>>

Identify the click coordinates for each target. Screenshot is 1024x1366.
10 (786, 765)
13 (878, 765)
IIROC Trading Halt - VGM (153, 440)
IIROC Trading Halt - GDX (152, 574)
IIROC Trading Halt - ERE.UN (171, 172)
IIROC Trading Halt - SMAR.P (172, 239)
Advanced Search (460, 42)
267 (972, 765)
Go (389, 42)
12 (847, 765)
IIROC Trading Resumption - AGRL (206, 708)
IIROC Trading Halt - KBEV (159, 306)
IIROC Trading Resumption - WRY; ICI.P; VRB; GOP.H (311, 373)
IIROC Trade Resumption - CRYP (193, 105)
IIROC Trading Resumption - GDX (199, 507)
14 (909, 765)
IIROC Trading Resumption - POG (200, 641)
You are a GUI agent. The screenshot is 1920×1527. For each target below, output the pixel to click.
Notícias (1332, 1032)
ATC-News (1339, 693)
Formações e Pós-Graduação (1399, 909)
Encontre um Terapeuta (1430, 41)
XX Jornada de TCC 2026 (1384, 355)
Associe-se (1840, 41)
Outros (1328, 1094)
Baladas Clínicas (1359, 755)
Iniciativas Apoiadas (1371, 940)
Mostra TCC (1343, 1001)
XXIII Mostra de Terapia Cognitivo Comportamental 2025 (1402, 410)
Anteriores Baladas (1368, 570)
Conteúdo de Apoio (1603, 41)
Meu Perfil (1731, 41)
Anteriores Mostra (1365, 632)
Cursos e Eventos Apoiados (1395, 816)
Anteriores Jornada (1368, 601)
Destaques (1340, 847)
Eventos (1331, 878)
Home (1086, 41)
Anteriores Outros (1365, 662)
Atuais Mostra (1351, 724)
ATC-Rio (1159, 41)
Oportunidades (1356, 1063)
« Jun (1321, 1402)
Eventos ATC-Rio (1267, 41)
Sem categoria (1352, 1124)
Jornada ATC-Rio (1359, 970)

<<

(WORK TO COMPLETE):
Lines that include the word "IIROC" — how many are there in the data? Answer with the number alone.

(OUTPUT FOR THIS EXERCISE):
10